Toutefois, parmi les amendements que j’ai déposés, l’un a été repris et adopté à l’unanimité par la commission des finances de notre assemblée : il a pour objet les jeunes entreprises innovantes, les JEI. Madame la ministre, lorsque vous étiez chargée de l’enseignement supérieur, vous avez accompli une réforme extraordinaire, en dégageant 400 millions d’euros pour financer la maturation des projets de recherche, et, partant, la capacité d’innovation de notre pays. Je vous demande donc d’examiner de nouveau cette question : en effet, vous ne pouvez pas avoir pris alors cette décision et en prendre une contraire aujourd’hui ! De tous les débats qui ont eu lieu dans cet hémicycle, je souhaite que vous reteniez au moins cette proposition qui, j’en suis convaincu, est extrêmement importante.

En outre, je précise que je suis favorable à l’effort demandé aux collectivités locales.

M. Philippe Adnot. Madame la ministre, aucun d’entre nous, aucun de nos territoires ne peut se dispenser de cet effort nécessaire, que nous sommes d’ailleurs tous prêts à accomplir.

Toutefois, le Gouvernement doit aider les collectivités territoriales à équilibrer leurs finances en réduisant les coûts réglementaires administratifs qui pèsent en permanence sur elles. En effet, le Gouvernement ne peut pas leur demander des efforts sans leur permettre de les accomplir, notamment en allégeant le poids des contraintes réglementaires.

Dans leur très grande majorité, les sénateurs non-inscrits voteront contre le texte de cette première partie. Ce n’est pas sans mal que je vous l’annonce, mes chers collègues, car nous n’avons pas encore acquis la culture nécessaire !

M. Philippe Marini. Il faudra bien vous y faire !

M. Roland Courteau. Vous devrez vous y habituer !

M. Philippe Adnot. J’espère tout simplement que les Français parviendront à s’unir dans cet effort si nécessaire ! (Applaudissements sur les travées de lUMP et de lUCR.)

M. le président. Personne ne demande plus la parole ?...

Je mets aux voix l’ensemble de la première partie du projet de loi de finances pour 2012.

Je rappelle que, en application des articles 47 bis et 59 du règlement, le scrutin public ordinaire est de droit.

Il va y être procédé dans les conditions fixées par l’article 56 du règlement.

Le scrutin est ouvert.

(Le scrutin a lieu.)

M. le président. Personne ne demande plus à voter ?…

Le scrutin est clos.

J’invite Mmes et MM. les secrétaires à procéder au dépouillement du scrutin.
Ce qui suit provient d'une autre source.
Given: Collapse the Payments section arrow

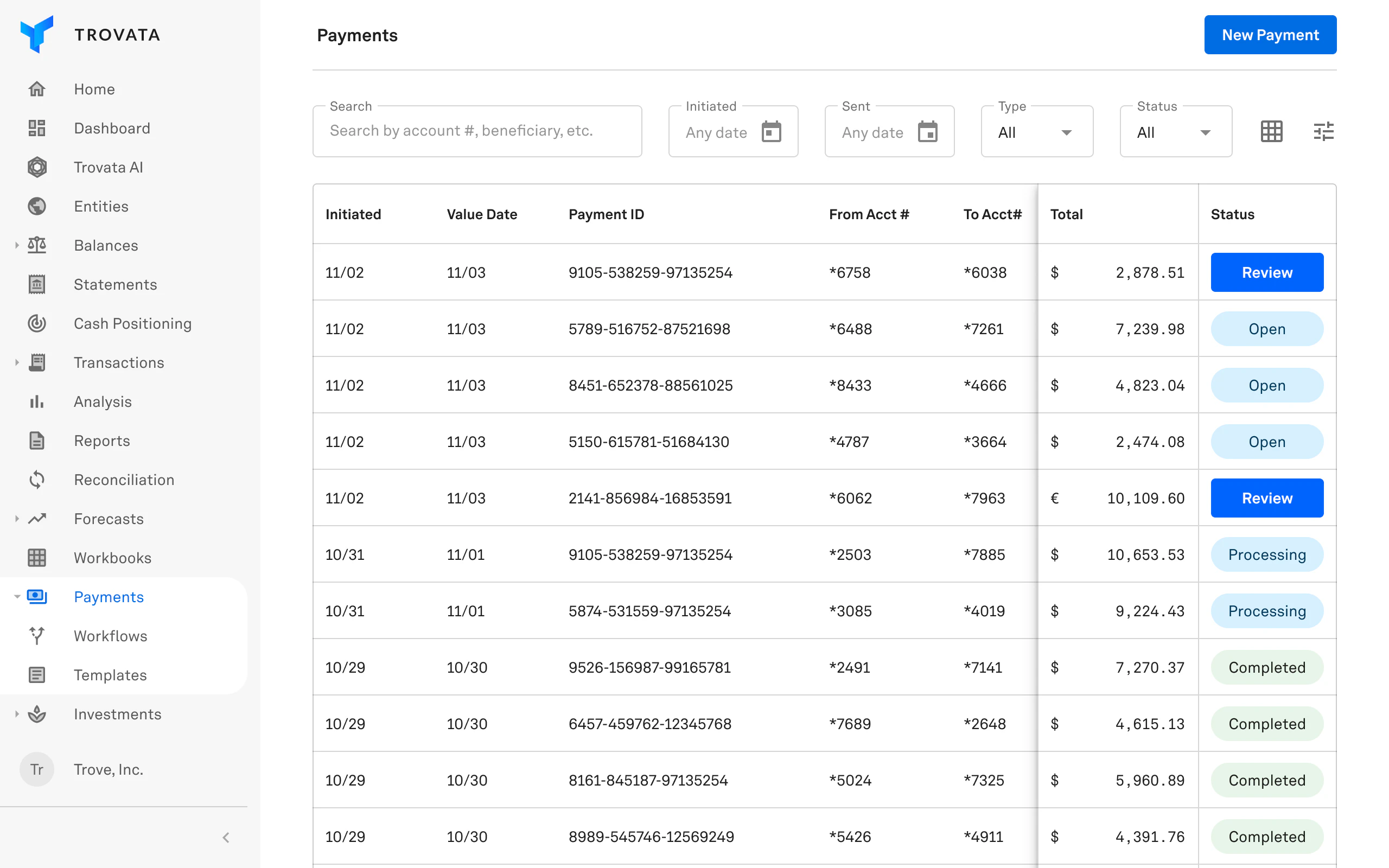Looking at the screenshot, I should pyautogui.click(x=17, y=596).
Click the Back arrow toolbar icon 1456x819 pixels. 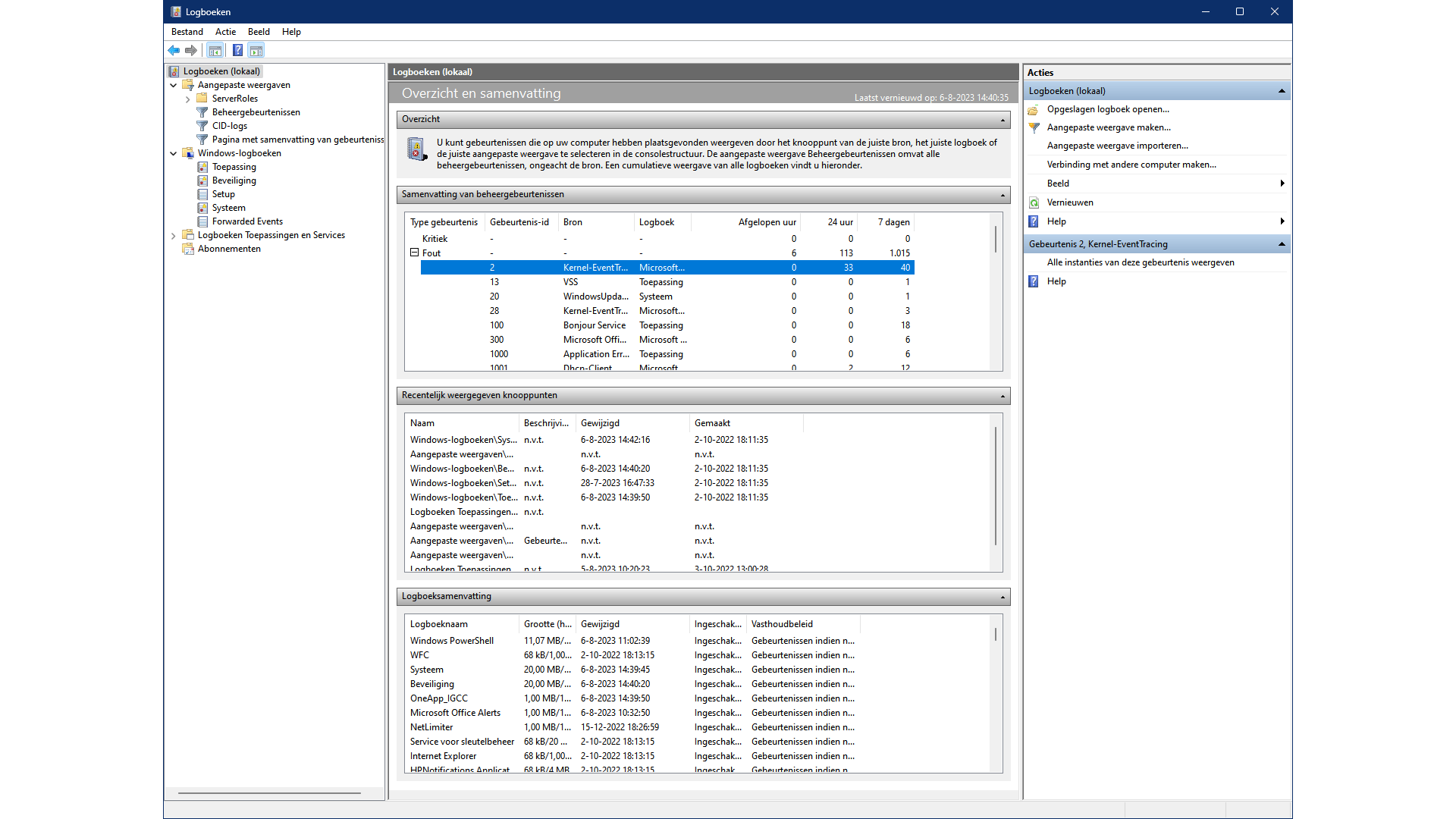point(174,51)
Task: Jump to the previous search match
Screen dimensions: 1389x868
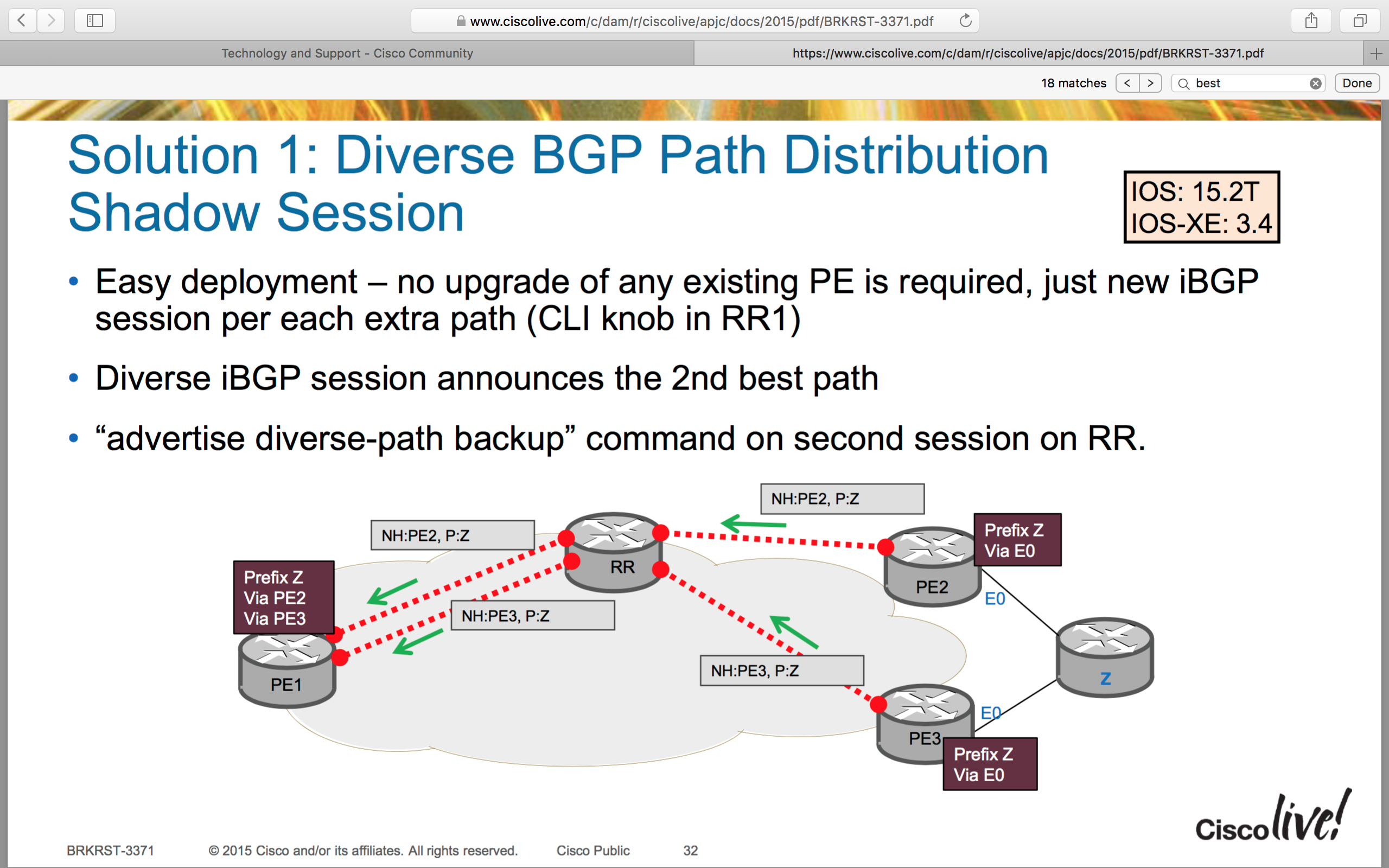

(Il est procédé au dépouillement du scrutin.)

M. le président. Voici le résultat du scrutin n° 54 :

Nombre de votants 345
Nombre de suffrages exprimés 343
Majorité absolue des suffrages exprimés 172
Pour l’adoption 175
Contre 168

Le Sénat a adopté. (Applaudissements sur les travées du groupe socialiste-EELV et du groupe CRC, ainsi que sur certaines travées du RDSE.)

M. le président. Mes chers collègues, l’ordre du jour de cet après-midi étant épuisé, nous allons maintenant interrompre nos travaux ; nous les reprendrons à vingt et une heures.

La séance est suspendue.

(La séance, suspendue à dix-sept heures vingt-cinq, est reprise à vingt et une heures, sous la présidence de Mme Bariza Khiari.)